寺沢武一氏の近未来SFコミック「ゴクウ」という作品をご存知だろうか?事故で無くした左目に高性能コンピュータ端末の義眼を組み込み世界中のあらゆるコンピュータにハッキングが可能となった私立探偵での物語でありとあらゆる情報が左目に映し出される。もちろん映し出すだけでなくコントロールも自由自在だ。全てがコンピュータで管理されている近未来において、ありとあらゆるコンピュータを瞬時に自由に扱える様は、まさに神の技に等しい。

この作品の世界観の重要なファクターとなっているのはコンピュータ社会である。すべてがコンピュータで管理されており、それらはワイヤーではなく無線で繋がっているのだ。

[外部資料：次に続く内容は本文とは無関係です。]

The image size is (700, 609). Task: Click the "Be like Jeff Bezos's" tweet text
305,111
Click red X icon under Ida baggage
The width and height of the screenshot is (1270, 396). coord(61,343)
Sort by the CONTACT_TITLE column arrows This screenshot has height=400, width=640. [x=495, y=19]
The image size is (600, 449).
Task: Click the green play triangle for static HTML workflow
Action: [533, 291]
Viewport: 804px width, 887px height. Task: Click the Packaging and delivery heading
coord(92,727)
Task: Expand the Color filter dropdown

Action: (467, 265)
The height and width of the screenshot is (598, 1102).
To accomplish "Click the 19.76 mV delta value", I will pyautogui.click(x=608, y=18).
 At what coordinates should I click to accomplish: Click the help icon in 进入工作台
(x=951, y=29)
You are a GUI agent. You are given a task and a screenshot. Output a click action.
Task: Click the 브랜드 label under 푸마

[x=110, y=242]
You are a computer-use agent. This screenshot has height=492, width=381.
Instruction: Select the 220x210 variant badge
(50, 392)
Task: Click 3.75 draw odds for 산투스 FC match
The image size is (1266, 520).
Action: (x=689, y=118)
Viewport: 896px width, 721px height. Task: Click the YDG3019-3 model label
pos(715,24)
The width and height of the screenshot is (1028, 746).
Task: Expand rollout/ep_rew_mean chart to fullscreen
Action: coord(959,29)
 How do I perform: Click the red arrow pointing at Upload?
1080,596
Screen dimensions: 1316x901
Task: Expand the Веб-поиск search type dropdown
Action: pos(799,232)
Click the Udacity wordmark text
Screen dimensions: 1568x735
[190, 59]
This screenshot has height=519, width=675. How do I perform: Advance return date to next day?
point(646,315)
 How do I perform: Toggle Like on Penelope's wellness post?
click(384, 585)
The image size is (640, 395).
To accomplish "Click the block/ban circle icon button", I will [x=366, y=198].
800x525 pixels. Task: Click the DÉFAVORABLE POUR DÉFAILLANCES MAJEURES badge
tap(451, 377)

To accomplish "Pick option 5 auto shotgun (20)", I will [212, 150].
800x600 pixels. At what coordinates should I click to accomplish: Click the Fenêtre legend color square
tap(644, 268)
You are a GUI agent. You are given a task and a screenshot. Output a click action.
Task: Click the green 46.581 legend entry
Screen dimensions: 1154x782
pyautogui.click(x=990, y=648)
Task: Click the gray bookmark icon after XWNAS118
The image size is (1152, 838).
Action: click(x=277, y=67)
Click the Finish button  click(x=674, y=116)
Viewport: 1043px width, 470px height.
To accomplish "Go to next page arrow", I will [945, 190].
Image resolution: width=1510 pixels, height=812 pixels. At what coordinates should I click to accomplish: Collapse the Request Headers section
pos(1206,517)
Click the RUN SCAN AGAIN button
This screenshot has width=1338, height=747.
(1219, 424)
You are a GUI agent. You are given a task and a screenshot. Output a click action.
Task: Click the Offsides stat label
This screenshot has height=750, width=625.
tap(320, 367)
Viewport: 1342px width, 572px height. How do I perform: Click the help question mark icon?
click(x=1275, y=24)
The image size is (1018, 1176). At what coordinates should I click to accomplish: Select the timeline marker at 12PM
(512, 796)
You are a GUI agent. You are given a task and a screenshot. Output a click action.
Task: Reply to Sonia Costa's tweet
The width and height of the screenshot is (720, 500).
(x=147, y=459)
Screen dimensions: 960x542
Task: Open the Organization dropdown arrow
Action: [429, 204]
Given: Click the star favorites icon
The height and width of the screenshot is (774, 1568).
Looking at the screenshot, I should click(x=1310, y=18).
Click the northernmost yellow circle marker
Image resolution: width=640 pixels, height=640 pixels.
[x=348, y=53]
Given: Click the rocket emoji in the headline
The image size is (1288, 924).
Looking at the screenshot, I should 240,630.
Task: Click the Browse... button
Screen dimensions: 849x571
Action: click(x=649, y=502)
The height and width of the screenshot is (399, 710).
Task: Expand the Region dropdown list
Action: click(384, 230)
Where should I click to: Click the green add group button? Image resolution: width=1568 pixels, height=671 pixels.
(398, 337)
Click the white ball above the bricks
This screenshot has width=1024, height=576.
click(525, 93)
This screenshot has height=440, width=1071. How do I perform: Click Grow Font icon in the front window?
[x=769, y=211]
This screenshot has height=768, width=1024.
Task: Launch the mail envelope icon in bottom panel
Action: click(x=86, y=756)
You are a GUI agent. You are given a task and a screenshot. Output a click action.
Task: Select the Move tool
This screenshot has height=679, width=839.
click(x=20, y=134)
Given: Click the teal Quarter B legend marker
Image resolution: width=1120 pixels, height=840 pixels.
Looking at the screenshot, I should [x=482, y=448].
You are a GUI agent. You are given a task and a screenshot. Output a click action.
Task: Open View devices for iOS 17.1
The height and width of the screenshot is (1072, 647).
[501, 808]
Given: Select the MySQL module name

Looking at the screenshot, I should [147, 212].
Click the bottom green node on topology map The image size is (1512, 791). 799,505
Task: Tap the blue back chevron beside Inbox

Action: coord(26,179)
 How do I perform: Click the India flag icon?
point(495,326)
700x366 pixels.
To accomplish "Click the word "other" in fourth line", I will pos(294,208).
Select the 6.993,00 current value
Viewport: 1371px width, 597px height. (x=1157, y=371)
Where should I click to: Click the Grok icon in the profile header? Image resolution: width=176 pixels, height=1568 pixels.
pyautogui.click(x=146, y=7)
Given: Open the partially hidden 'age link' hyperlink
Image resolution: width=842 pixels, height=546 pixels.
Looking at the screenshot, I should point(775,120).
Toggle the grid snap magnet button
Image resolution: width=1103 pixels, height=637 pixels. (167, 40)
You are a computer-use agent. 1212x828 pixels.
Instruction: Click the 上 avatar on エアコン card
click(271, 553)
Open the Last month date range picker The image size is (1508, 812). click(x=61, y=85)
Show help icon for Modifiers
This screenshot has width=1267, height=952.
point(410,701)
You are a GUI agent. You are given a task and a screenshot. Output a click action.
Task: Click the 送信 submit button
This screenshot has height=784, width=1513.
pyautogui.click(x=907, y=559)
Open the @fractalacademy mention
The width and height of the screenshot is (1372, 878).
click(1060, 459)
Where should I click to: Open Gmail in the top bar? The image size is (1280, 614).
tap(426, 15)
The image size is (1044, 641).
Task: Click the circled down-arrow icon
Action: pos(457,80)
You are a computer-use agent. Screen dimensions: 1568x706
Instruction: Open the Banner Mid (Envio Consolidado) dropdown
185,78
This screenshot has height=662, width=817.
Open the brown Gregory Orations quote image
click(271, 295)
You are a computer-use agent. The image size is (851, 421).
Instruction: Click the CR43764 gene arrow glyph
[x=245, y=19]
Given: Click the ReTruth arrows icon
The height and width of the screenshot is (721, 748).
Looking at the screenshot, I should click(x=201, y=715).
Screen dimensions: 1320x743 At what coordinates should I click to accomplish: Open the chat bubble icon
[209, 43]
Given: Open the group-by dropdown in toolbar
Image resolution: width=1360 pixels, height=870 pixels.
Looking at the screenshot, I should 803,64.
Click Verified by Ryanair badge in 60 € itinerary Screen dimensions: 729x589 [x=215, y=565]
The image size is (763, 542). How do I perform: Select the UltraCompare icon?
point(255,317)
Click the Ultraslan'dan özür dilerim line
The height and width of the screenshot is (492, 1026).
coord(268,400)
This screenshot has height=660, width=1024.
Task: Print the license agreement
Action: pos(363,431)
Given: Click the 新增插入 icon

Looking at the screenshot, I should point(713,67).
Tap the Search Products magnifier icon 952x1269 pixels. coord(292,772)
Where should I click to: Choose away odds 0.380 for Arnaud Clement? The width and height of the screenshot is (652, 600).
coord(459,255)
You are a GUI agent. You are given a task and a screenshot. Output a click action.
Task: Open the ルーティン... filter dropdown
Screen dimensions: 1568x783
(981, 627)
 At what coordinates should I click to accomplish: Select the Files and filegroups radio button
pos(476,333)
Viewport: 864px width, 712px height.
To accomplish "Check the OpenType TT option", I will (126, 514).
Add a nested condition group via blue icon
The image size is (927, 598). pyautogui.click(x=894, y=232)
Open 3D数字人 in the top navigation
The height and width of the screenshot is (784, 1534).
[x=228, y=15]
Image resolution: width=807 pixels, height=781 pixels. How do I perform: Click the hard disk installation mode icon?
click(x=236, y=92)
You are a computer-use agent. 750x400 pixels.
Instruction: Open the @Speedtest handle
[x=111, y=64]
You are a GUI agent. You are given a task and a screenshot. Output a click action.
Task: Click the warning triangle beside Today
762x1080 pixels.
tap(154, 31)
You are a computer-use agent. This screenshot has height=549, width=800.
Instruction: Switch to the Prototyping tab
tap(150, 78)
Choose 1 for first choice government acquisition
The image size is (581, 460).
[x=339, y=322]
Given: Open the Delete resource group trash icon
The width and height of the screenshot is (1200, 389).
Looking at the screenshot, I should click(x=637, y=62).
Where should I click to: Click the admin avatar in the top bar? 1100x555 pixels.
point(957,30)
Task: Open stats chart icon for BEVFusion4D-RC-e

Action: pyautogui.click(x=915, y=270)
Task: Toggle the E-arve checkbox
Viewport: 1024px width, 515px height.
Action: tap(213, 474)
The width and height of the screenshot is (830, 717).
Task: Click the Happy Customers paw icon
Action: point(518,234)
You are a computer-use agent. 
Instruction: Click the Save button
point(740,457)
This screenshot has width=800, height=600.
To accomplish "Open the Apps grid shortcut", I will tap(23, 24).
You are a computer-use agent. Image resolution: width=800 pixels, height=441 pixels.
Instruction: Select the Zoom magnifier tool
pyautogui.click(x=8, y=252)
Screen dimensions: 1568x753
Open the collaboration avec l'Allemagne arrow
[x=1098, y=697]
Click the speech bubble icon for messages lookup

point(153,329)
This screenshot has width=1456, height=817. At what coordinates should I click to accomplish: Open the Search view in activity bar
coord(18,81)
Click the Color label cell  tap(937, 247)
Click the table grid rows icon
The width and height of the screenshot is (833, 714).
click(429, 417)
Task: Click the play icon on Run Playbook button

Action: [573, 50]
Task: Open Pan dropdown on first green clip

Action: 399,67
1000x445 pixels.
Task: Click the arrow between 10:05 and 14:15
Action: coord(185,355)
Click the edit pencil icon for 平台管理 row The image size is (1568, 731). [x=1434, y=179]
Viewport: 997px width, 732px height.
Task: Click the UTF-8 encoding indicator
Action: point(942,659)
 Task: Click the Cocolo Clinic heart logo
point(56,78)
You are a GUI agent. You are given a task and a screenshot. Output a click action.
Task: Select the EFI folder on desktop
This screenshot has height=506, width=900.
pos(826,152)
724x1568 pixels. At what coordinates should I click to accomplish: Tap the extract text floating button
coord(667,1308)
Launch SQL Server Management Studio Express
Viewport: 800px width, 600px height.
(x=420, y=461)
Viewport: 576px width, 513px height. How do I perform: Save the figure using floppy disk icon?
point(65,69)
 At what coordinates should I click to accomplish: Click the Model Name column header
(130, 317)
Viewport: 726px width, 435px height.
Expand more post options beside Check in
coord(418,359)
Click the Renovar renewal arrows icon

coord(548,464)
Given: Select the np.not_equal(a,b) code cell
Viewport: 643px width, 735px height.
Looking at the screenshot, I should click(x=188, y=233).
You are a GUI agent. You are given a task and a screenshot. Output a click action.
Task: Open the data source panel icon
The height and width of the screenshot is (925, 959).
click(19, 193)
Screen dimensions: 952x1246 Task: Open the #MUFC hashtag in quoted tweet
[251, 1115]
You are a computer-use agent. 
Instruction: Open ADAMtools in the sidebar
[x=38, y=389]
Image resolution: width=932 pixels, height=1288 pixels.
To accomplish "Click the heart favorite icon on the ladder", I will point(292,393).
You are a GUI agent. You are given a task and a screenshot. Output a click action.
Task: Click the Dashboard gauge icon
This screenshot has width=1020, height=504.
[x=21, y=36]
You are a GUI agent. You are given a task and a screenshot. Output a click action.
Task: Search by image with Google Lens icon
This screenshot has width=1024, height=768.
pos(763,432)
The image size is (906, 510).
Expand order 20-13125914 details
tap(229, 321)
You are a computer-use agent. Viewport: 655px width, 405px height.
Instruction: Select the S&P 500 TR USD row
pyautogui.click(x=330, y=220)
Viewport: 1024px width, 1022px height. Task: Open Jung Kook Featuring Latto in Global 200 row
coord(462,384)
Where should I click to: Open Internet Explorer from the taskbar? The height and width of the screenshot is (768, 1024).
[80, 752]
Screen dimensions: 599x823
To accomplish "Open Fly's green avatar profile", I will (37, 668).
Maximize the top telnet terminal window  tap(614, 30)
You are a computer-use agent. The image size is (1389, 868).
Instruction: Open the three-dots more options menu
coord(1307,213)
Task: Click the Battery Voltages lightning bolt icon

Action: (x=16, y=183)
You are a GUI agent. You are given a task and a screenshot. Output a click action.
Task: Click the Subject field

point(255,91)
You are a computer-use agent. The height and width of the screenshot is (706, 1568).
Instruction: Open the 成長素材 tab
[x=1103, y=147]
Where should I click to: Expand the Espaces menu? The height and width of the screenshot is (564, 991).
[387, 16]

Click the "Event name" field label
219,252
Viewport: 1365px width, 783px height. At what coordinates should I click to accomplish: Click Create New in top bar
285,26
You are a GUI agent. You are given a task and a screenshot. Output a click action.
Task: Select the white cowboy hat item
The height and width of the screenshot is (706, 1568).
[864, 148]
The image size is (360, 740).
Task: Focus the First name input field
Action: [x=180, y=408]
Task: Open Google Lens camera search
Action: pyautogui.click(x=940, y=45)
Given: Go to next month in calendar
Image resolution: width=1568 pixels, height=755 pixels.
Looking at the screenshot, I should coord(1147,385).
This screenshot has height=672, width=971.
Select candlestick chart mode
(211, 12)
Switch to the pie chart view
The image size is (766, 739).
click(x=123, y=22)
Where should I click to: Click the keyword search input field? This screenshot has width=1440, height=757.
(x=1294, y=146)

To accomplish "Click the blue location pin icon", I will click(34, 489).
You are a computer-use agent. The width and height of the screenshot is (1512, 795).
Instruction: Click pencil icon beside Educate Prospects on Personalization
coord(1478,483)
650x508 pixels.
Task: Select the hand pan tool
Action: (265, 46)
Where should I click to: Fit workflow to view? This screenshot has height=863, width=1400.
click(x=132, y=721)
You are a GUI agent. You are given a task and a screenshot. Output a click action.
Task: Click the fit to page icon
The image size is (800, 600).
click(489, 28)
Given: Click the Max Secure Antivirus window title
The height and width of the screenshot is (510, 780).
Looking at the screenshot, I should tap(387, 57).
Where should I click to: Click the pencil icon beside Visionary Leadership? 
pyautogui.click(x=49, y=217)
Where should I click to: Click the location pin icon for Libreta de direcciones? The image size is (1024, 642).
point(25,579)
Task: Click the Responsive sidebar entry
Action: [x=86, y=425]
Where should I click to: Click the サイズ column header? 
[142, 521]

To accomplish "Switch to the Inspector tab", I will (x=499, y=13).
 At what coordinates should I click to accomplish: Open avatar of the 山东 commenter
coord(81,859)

10年以上前の作品だが、その世界観に、SFの匂いを強く感じたものである。そして現在、そんなSFの世界に着実に近づきつつある。

BlueToothという通信規格を聞いた事があるだろうか?

近距離無線通信規格で2.4GHz帯を利用して、最大伝送距離10m、最大データ伝送速度1Mビット/秒を実現する技術であり、コンピュータと他の電子機器(携帯電話、デジカメ、プリンター、スキャンナー等)との間を繋ぐ無線LANとして有力視されている。 低コストで1チップ化が可能なデバイスで、将来的には車や家電製品等にも広く応用される予定で大手家電メーカーも採用を検討しているという。

とはいえ、この規格1999年に制定されたばかりでまだ実用段階といえるものではない。対応製品は幾つか発売されているが、こういったものは広く浸透していかないとその恩恵を受けられない。BlueToothが広く浸透しどこにでも存在するようになるとそれはただの無線LANに留まらず広範囲に応用が可能になってくる。例えば 駅やデパート、繁華街などのパブリックスペース等 繁華街を歩けば、Bluetoothを通じて各商店が情報を配信されるし、(呼び込みやポ○引きの電脳版)ウィンドウショッピングをすれば気に入った商品の情報はモバイル端末に記録し、自宅でじっくり検討もできる。駅では時刻表や料金がすぐに表示され、コンサート会場や映画館等では、ゲートを通過するだけでキャッシュレスで決済されたりとか、また家電製品にBlueToothが搭載されれば、外出先から携帯電話で自宅のパソコンに接続し、パソコンからBlueToothでエアコンをONにし、ユニットバスのお湯を出す。駅から自宅につく頃には、部屋は快適な温度に調整され、熱い風呂が待っている といった具合に・・・

こうなると殆どSFの世界と大差ない。少々失速ぎみ(筆者にはそう見える)なBlueToothではあるがその未来には大きな可能性を秘めているといえる。2001年にはこのBlueToothがどこまで浸透するのか その動向がちょっと気になる所である。